Integrating Airplane with AWS

Integrating Airplane with AWS

Many Airplane users run tasks integrated with their production systems, and the overwhelming majority of users run their production systems on AWS. In this post, we'll walk through how you can easily integrate the two together!

Via Self-Hosted AWS Agents

With Airplane, you can self-host agents to run within your own AWS account / AWS VPC. This gives you the most flexibility: Airplane agents can run within your own private network(s), and you can attach custom IAM policies to access private AWS resources (e.g. S3 buckets).

The agent is launched as a set of EC2 instances. You can specify the subnet to use (which determines the VPC) and the IAM policies to attach.

For example, when using the Terraform module, you can specify vpc_subnet_ids and managed_policy_arns:

module "airplane_agent" {
  source  = "airplanedev/airplane-cluster/aws"
  # ... omittted

  # Configure private subnets to use
  vpc_subnet_ids         = ["subnet-000", "subnet-111"]
  
  # Configure IAM policies to use
  managed_policy_arns    = [
    # You can attach an AWS-managed policy
    "arn:aws:iam::aws:policy/AmazonEC2ContainerRegistryReadOnly",
    # Or you can attach your own
    "arn:aws:iam::123:policy/my-custom-policy"
  ]
}

When Node or Python tasks run on these agents, the standard AWS SDK will automatically pick up the instance role for authentication.

Via AWS API Key

Alternatively, if you'd like to use Airplane-hosted agents, you can set the standard AWS_ACCESS_KEY_ID, AWS_SECRET_ACCESS_KEY, and (optional) AWS_DEFAULT_REGION environment variables to configure access to AWS APIs.

  1. Generate an AWS API key like you would normally (e.g. via the AWS console). This gives you two values, the "key ID" and the "access key."
  2. Configure Config Variables in Airplane to store your AWS_ACCESS_KEY_ID and AWS_SECRET_ACCESS_KEY secrets, and attach them to your task as environment variables of the same name.
  3. From your task code, you can now use the standard AWS SDKs which will pick up the environment variables when authenticating.

Amazon ECR: Private Images

Docker image tasks can make use of private ECR-hosted images. (Note the above is only available for self-hosted agents, and you only need this if you're using your own Docker images.)

  • Make sure your agent has an appropriate IAM policy attached. You can use the built-in ECR read-only policy arn:aws:iam::aws:policy/AmazonEC2ContainerRegistryReadOnly, or you can create your own—make sure you allow ecr:BatchGetImage and ecr:GetDownloadUrlForLayer actions.
  • When the agent prepares to run your Docker task, it will automatically detect ECR images and attempt to use the agent's IAM profile to generate and utilize ECR credentials.

Using AWS Services

Once you've set up authentication, you can connect to AWS services exactly the same as you would in other code!

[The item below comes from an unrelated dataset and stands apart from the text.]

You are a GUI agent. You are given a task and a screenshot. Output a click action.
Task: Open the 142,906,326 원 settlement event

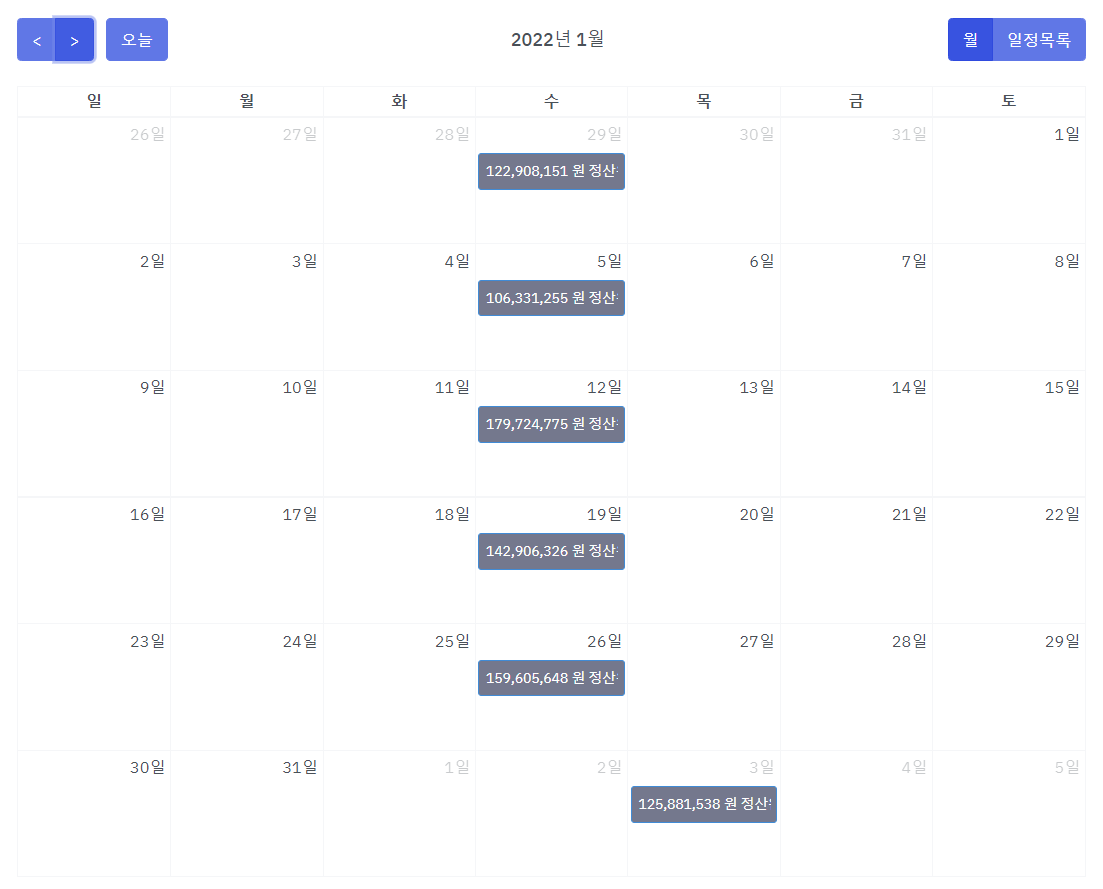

For example, you can use boto3 in Python:

import boto3
# Accessing S3 is exactly the same from code
s3 = boto3.client("s3" region_name="us-west-2")
obj = s3.get_object(Bucket="my-bucket", Key="my-key")

The exact services you might want to reach will depend on your use case, but below are some common scenarios.

Parameter Store: Secrets

If you already have secrets like database passwords stored in parameter store or secrets manager, you can connect to parameter store and read them in when you task starts running:

import boto3
client = boto3.client("ssm")

def main(params):
    response = client.get_parameter(
        Name='string',
        WithDecryption=True
    )
    value = response["Parameter"]["Value"]
    # Use value...

S3: Object Storage

S3 can be used like normal—as such, there's a broad set of use cases possible. For example:

  • Store large binary files as the output from your task to an S3 bucket. Your task can output to Airplane the name of the file ("Data written to s3://my-bucket/my-key") for users to reference.
  • Store sensitive secrets and configuration in a locked down bucket, and read them into your task at runtime.
import boto3
client = boto3.client("s3")

def main(params):
  # e.g. you could have a JSON file with {"databaseURL": "..."}
  resp = client.get_object(Bucket="my-config", Key="database.json")
  data = json.load(resp["Body"].read().decode("utf-8"))
  # Use data["databaseURL"] to configure your DB connection

RDS: Database

There's nothing special about connecting to RDS! Just like any other app, you can set a DATABASE_URL config variable and set that as an environment variable in your task.

And if you're using e.g. SQLAlchemy in Python, you can read it from the environment:

import os
import sqlalchemy as db

database_url = os.environ["DATABASE_URL"]

def main(params):
  engine = db.create_engine(database_url)
  conn = engine.connect()
  # Use conn like normal

Wrapup

In conclusion, the main thing you need to do is figure out how you'll authenticate to AWS from an Airplane task (either via self-hosted agents or via API key). Once you've configured authentication, you can use standard AWS SDKs to connect to various services exactly the same as you normally would.